Mass waste is not simply the discards of mass consumption. It also comprises the waste generated at each phase of production, in mines or fields, in factories and shops, all of which far exceed consumer waste. In England, “producers” account for 91% of national waste.

With food, for every kilo we eat, ten kilos of waste is generated along the food chain. For consumer goods the trail of waste can be much greater. A car that weighs a tonne takes seventy tonnes of material to produce. Waste is the leviathan of the modern industrial system.

Over the past thirty years there has been a growing recognition that this system of extensive exploitation of the material world cannot be sustained. It is not just a question of the profligate use of materials: it is also the energy it takes to process the materials, and the ever mounting problem of disposal.

In many countries the trigger for change has been political - the opposition by local communities to extraction and logging at one end of the chain, and to new landfills and incinerators at the other.

But what started as primarily a movement of resistance has turned into a movement of alternatives.

The case is highlighted by organic waste. In England, we throw away a third of all the food we buy. In the pre-modern period much of this would have been composted or given to pigs and chickens. But urbanism and food regulation broke this cycle and resulted in a double loss. Not only did the land lose a major source of nutrients, but food waste was concentrated in landfills where, coupled with garden and other organic waste, it became a significant contributor to climate change.


A truck dumping garbage

However, as evidence grew about soil degradation and erosion, the environmental impact of artificial fertilisers, and the potential role of compost-improved soils for the prevention of flooding and for the sequestration of carbon, the pressure rose to restore the biological cycle. In the UK, a community composting movement grew up. Municipalities encouraged home composting and introduced “green” collections. By 2003, 2 million tonnes of organic waste were being composted at 325 facilities nationwide.

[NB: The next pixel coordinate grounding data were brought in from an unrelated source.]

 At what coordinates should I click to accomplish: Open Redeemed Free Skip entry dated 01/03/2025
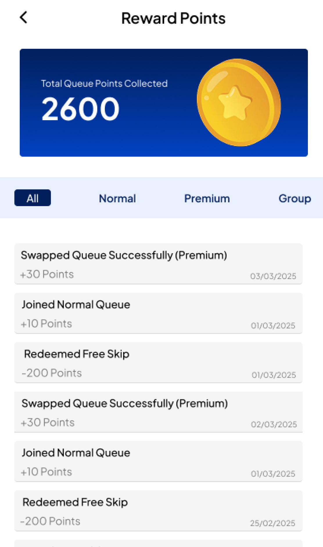[158, 362]
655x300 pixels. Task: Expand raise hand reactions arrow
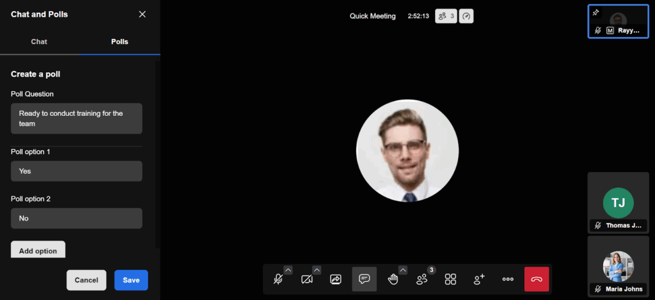(403, 270)
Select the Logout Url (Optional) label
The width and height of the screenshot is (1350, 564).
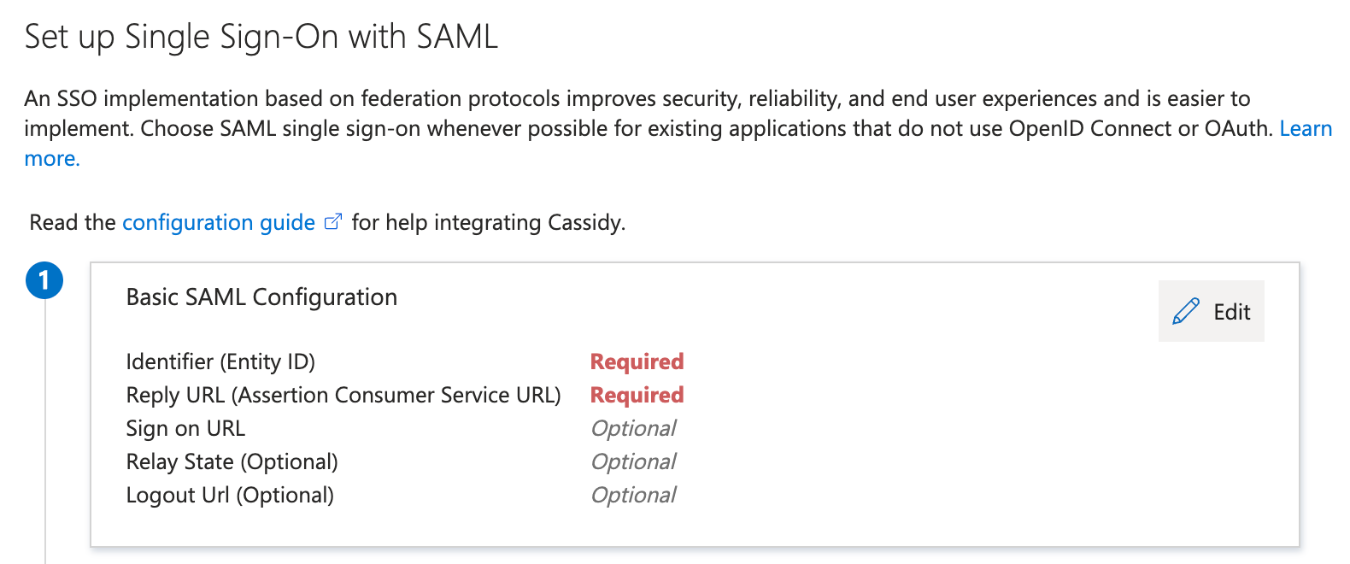click(x=230, y=495)
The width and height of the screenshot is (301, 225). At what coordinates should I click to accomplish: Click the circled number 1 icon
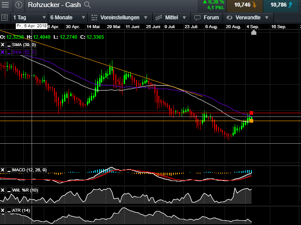pos(19,5)
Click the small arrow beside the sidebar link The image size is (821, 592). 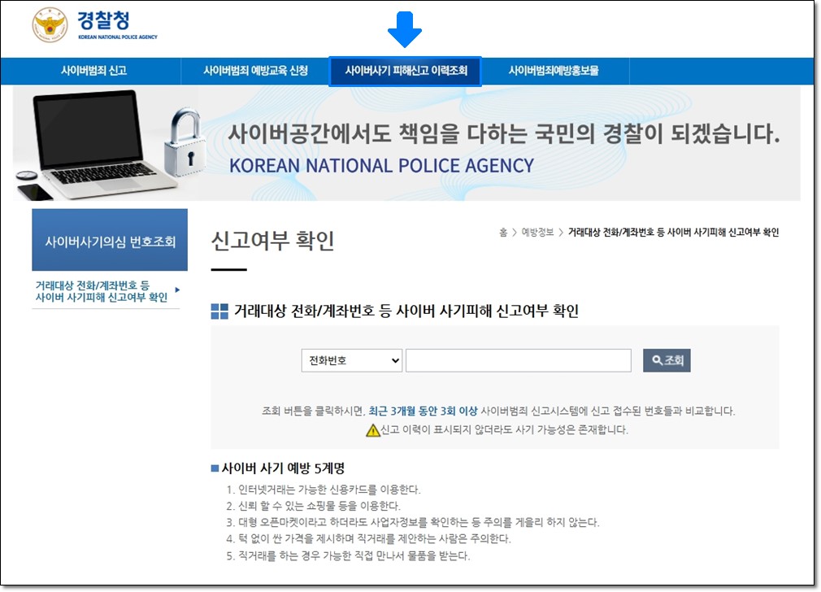177,289
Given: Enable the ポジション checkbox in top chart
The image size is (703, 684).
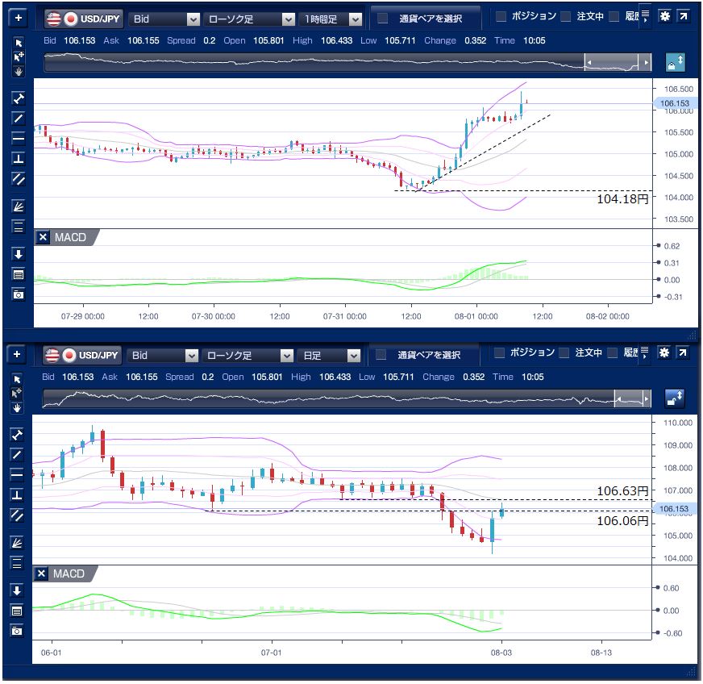Looking at the screenshot, I should tap(501, 17).
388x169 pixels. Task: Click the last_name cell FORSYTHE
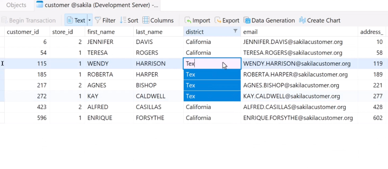tap(150, 118)
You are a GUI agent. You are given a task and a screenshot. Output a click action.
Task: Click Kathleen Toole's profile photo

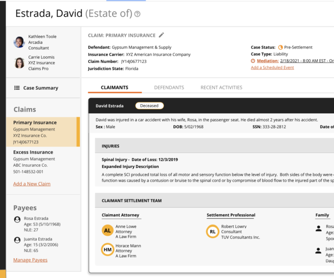19,42
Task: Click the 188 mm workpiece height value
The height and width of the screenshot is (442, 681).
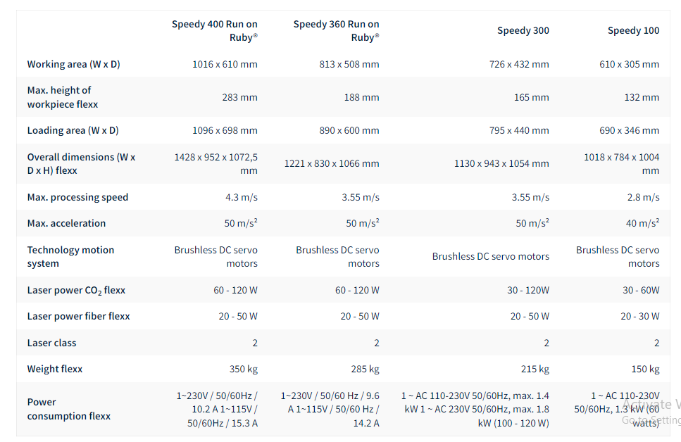Action: pyautogui.click(x=361, y=98)
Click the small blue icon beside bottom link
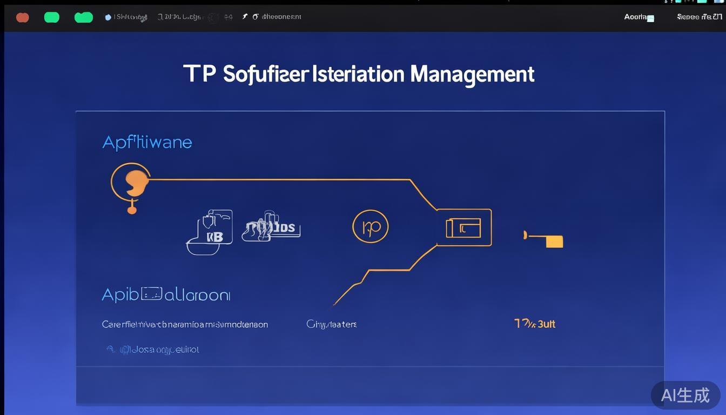This screenshot has height=415, width=726. pos(111,350)
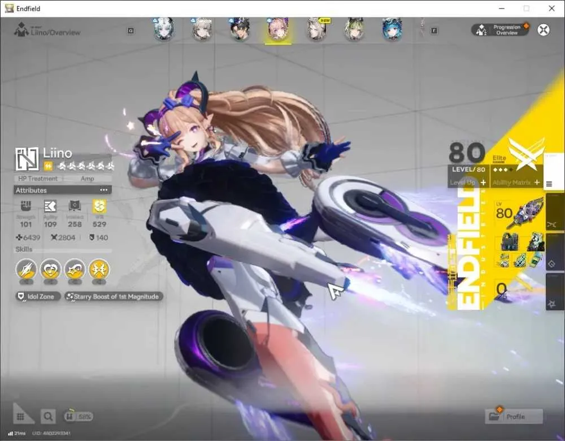This screenshot has height=441, width=565.
Task: Toggle the 56% pause indicator at the bottom
Action: (x=78, y=417)
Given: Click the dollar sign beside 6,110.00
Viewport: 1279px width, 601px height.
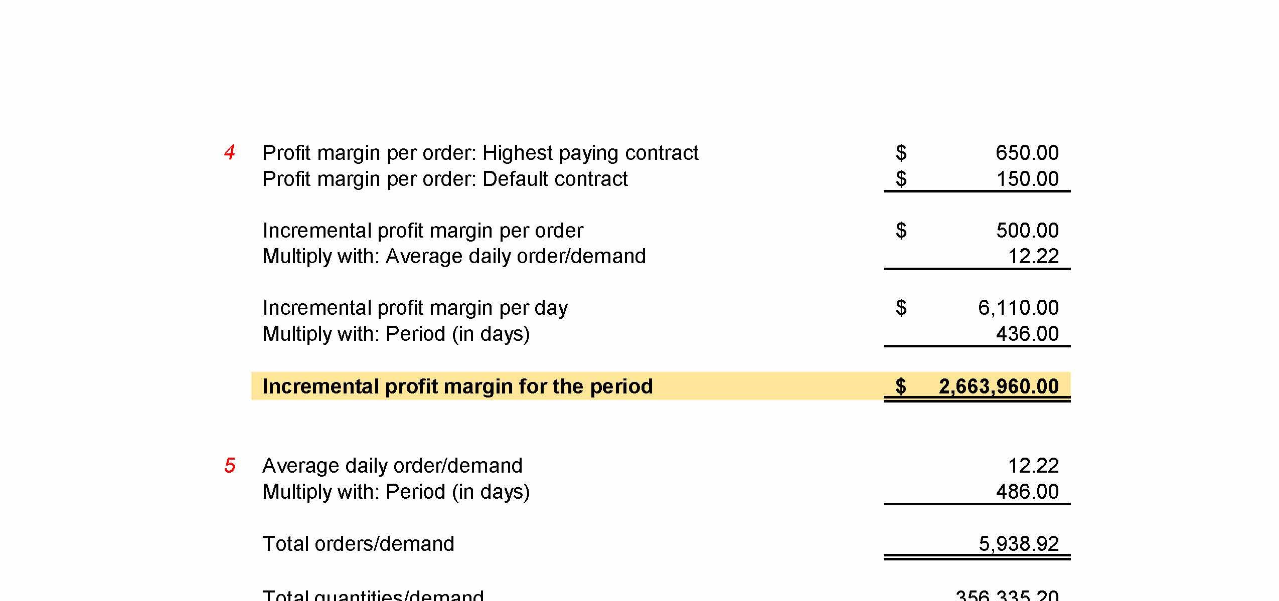Looking at the screenshot, I should tap(901, 308).
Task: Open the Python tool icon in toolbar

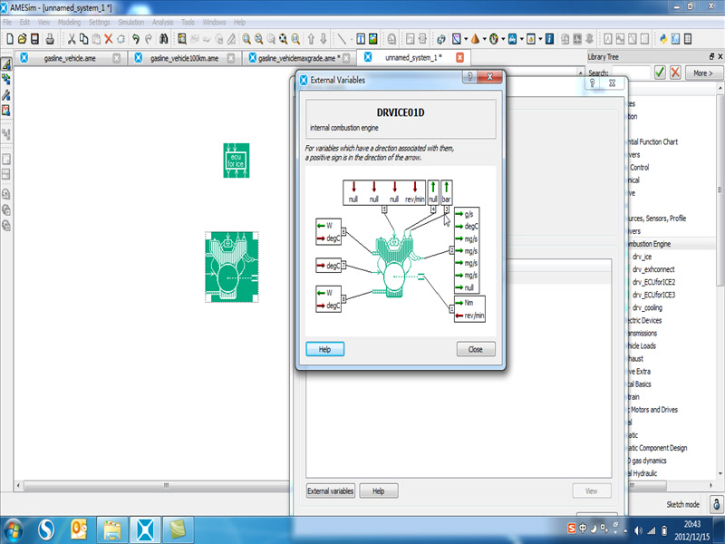Action: [x=662, y=39]
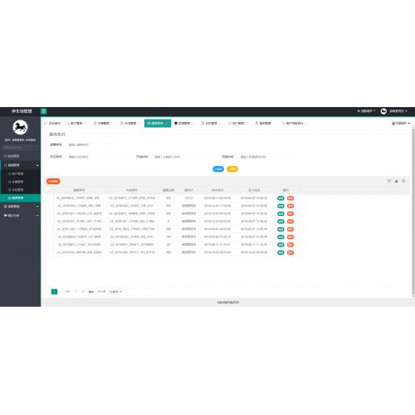This screenshot has height=415, width=415.
Task: Click the export icon above table
Action: (x=396, y=181)
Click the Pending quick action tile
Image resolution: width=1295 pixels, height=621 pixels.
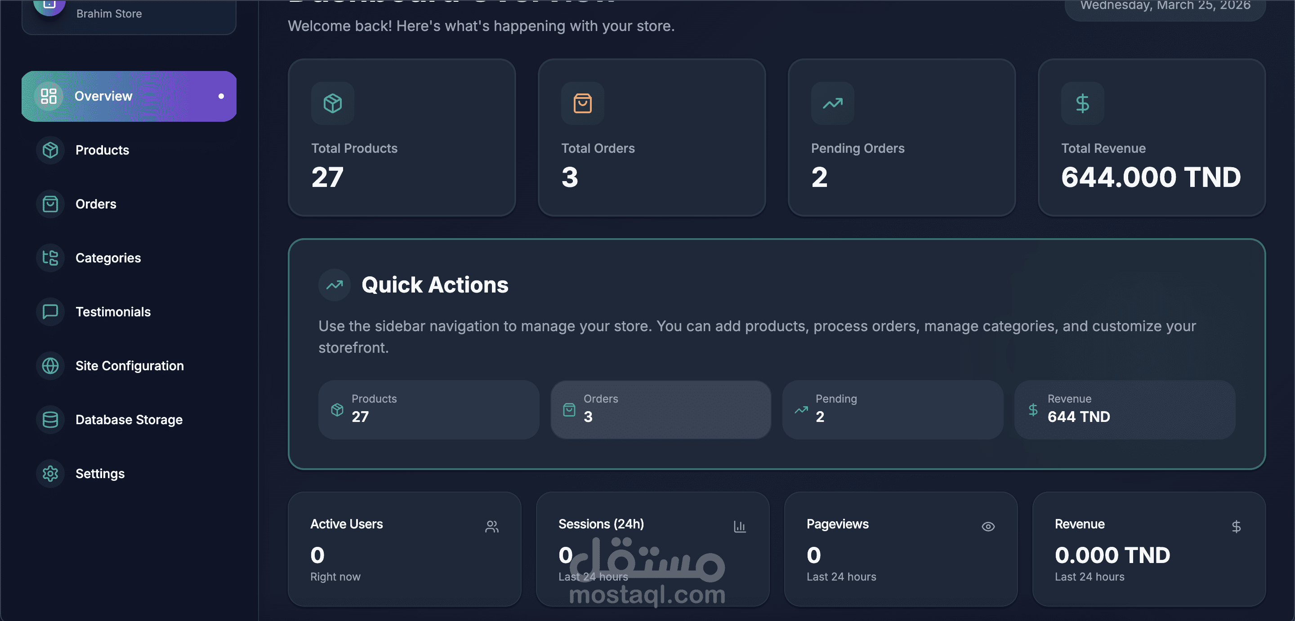click(x=892, y=409)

Industrial composting systems are now well established in the Netherlands and Germany.

But the most striking model has been developed in Italy. Municipalities found that making a separate collection of food waste from households and restaurants and encouraging home composting meant that they could both create marketable compost and keep organic waste out of mainstream disposal. Instead of the big black plastic bag, they introduced small, transparent, biodegradable bags, which could be collected by small electric vehicles and composted close by. A local biological cycle was restored.

Visibility is everything

In the Italian model, food waste was made separate and visible. Visibility is everything if food waste is to be transformed into a useful material. The same holds true for other waste. The moment waste is removed from the dustbin into the light, it becomes clear that, like food, much of what had been discarded as waste is potentially a source of value: recyclers in cities now refer to waste as “urban mines”.

Grey energy

More than that, much so-called waste embodied what is called “grey energy” - the energy used in every stage of production. By the early 1990s, the five leading non-food materials in the Western domestic waste stream - paper, cardboard, steel, aluminium and glass - were found to account for two-thirds of industrial electricity use in the US. Rescuing these materials from disposal has meant that the energy needed to manufacture from virgin materials is no longer required.

So, alongside the restoration of biological cycles, there has been a parallel move to restore material cycles, thereby preserving the value of the materials, the energy, and the work embodied in the discarded commodities. It is a question not just of recycling, but of “upcycling”: finding ways in which the qualities of the discards can provide more valuable inputs in their next life (crushed bottles as water filters, for example, or old tyres into basketball court surfaces). As with food, the perspective involves a shift from the linear model of mass waste to a circular model that conserves value and resources.

The critique of traditional waste systems and the development of alternatives has been led by community and environmental movements.